## [Goal]
Give the data again from the line with "This screenshot has height=1495, width=2048." up to and including the line with "Toggle the Stablecoins", replacing "magnifier" with "magnifying glass" and keeping everything else unchanged.

----

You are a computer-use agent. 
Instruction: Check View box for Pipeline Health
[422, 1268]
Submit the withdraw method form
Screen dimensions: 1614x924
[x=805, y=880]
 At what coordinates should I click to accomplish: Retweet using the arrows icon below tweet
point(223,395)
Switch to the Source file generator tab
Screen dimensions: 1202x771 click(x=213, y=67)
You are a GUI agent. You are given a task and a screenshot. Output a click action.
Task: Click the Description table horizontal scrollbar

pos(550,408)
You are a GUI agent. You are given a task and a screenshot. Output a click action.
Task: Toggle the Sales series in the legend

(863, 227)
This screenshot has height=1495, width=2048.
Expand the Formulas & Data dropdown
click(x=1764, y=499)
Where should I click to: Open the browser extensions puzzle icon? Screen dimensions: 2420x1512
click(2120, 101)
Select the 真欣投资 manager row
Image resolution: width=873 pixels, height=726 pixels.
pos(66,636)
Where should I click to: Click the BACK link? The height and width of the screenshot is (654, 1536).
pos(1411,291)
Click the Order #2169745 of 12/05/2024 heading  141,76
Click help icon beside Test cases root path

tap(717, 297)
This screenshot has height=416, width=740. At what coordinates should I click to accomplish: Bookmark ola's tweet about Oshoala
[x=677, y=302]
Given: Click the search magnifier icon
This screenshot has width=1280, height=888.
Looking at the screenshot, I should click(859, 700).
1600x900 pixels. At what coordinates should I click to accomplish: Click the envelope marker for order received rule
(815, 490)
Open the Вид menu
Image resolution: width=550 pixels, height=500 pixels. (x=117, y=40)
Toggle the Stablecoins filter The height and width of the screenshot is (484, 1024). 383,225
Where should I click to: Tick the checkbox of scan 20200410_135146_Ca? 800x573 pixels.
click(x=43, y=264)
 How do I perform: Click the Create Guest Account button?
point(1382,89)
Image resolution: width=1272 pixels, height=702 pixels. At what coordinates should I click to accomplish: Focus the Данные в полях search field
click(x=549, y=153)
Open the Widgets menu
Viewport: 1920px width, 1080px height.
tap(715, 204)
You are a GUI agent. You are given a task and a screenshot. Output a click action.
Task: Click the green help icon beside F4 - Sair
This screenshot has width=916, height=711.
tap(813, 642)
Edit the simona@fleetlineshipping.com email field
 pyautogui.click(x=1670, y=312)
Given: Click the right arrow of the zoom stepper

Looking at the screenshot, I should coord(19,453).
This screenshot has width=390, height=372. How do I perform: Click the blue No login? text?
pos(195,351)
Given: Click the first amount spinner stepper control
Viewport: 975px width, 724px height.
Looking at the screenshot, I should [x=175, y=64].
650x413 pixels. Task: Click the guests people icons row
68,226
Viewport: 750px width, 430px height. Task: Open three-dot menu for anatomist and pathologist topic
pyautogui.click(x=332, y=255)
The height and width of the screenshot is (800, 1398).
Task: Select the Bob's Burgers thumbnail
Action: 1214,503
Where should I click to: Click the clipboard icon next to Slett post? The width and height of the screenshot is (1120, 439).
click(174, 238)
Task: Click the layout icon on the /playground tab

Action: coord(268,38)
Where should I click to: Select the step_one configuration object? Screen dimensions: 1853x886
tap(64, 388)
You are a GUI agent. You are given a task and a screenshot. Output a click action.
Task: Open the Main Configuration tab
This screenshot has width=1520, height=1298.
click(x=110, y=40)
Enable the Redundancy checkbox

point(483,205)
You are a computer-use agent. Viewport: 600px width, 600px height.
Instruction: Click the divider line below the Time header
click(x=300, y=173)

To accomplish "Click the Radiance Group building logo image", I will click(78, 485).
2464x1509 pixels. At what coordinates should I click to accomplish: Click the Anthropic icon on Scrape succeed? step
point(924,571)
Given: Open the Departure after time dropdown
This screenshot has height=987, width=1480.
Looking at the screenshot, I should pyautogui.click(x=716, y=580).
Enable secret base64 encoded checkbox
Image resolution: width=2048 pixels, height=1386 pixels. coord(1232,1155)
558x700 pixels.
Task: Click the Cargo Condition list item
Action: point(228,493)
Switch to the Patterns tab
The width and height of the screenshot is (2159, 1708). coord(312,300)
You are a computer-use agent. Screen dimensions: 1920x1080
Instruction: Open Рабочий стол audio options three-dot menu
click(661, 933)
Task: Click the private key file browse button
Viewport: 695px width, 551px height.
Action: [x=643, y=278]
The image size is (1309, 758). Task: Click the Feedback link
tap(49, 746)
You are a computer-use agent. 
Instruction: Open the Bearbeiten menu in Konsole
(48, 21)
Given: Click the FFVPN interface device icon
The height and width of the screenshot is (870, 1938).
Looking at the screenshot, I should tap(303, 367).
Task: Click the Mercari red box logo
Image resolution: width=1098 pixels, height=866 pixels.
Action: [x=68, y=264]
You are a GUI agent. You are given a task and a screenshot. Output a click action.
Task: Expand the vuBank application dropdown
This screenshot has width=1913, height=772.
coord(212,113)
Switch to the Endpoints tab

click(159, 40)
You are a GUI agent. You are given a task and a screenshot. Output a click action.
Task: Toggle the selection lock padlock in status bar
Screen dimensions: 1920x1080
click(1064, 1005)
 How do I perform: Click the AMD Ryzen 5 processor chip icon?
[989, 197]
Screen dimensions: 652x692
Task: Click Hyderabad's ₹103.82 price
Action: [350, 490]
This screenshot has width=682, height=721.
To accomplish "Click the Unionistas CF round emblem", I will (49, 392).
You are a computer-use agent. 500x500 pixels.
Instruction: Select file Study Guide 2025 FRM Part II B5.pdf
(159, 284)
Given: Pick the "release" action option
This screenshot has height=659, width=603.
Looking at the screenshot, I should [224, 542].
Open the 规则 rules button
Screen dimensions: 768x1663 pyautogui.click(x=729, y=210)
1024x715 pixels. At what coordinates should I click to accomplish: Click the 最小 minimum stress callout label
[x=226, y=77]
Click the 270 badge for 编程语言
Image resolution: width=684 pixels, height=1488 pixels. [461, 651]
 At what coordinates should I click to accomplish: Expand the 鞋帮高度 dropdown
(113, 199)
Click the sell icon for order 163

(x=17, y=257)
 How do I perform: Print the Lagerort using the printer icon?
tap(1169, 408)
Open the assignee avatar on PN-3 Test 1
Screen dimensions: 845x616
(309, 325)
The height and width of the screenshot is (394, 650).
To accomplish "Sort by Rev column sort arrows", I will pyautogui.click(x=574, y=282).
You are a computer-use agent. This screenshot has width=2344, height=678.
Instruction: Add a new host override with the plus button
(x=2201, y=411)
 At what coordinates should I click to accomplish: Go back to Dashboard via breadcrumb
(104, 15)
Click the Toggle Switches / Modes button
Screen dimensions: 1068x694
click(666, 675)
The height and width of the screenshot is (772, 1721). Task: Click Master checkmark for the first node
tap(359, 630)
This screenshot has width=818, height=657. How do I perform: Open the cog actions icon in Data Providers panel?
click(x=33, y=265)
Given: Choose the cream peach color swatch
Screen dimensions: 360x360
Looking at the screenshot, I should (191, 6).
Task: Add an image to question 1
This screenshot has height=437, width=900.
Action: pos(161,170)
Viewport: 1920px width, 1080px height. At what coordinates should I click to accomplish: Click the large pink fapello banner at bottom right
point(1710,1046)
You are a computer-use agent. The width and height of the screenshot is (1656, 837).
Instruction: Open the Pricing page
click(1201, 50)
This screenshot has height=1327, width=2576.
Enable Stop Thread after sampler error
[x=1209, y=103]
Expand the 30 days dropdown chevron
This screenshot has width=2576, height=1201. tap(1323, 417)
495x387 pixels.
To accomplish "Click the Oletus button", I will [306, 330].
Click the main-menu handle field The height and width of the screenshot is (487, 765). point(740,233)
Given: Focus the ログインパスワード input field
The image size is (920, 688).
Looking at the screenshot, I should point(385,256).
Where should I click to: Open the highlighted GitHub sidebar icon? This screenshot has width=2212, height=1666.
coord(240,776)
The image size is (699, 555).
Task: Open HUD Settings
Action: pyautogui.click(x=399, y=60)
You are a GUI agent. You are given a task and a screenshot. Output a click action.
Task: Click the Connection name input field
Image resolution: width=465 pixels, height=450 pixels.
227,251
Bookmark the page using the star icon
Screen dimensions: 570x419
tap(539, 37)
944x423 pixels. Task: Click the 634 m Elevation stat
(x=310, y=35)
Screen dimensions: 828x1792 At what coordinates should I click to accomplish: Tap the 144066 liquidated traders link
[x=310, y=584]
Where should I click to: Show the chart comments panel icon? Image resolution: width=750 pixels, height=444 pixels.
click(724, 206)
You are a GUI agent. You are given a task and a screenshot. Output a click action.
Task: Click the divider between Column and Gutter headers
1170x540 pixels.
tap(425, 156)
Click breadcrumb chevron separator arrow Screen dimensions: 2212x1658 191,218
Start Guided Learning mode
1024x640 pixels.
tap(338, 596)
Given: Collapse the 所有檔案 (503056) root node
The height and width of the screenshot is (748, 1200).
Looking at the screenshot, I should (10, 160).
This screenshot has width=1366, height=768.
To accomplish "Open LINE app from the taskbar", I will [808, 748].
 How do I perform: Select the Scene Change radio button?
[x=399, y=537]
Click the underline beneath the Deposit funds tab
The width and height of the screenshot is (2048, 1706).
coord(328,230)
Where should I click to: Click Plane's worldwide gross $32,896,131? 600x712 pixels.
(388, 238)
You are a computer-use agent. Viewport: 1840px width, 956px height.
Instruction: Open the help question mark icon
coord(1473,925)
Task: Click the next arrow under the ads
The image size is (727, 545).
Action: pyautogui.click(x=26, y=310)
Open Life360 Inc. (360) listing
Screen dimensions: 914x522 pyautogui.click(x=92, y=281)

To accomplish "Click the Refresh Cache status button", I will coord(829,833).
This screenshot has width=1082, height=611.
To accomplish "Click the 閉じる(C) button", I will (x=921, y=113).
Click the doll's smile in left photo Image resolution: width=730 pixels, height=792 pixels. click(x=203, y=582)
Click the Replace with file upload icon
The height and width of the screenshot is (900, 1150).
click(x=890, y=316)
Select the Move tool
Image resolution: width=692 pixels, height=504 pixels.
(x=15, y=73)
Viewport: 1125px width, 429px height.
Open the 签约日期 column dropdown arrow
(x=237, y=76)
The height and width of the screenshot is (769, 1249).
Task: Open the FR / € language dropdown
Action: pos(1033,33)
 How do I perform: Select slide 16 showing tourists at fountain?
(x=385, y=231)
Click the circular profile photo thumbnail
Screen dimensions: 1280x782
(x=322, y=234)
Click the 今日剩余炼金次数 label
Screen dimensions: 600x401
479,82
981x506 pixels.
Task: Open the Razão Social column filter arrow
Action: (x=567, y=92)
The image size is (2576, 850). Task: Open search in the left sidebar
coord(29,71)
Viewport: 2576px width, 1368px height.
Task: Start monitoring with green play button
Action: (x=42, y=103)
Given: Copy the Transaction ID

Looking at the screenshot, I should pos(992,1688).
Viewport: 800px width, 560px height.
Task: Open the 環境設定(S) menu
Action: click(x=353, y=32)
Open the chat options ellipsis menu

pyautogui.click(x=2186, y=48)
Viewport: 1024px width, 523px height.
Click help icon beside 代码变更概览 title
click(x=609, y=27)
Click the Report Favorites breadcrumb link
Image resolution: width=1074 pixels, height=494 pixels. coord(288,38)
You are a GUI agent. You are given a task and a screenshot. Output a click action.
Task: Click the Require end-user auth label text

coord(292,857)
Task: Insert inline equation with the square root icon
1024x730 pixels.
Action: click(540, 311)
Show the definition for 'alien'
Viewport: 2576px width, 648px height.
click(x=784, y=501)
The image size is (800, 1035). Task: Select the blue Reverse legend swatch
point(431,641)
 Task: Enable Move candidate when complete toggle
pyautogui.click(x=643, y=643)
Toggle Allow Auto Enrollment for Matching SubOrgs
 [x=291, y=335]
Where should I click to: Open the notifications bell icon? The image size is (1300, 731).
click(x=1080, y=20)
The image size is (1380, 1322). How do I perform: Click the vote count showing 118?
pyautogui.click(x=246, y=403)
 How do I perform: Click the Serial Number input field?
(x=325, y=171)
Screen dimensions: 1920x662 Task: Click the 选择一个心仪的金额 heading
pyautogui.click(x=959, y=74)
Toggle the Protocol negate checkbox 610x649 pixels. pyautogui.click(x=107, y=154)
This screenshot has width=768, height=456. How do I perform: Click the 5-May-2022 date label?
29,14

----

## [Correct response]
This screenshot has height=1495, width=2048.
Expand the Formulas & Data dropdown
click(x=1764, y=499)
Where should I click to: Open the browser extensions puzzle icon? Screen dimensions: 2420x1512
click(2120, 101)
Select the 真欣投资 manager row
Image resolution: width=873 pixels, height=726 pixels.
pos(66,636)
Where should I click to: Click the BACK link? The height and width of the screenshot is (654, 1536).
pos(1411,291)
Click the Order #2169745 of 12/05/2024 heading  141,76
Click help icon beside Test cases root path

tap(717, 297)
This screenshot has height=416, width=740. At what coordinates should I click to accomplish: Bookmark ola's tweet about Oshoala
[x=677, y=302]
Given: Click the search magnifying glass icon
This screenshot has width=1280, height=888.
Looking at the screenshot, I should click(859, 700).
1600x900 pixels. At what coordinates should I click to accomplish: Click the envelope marker for order received rule
(815, 490)
Open the Вид menu
Image resolution: width=550 pixels, height=500 pixels. (x=117, y=40)
Toggle the Stablecoins filter The height and width of the screenshot is (484, 1024). 383,225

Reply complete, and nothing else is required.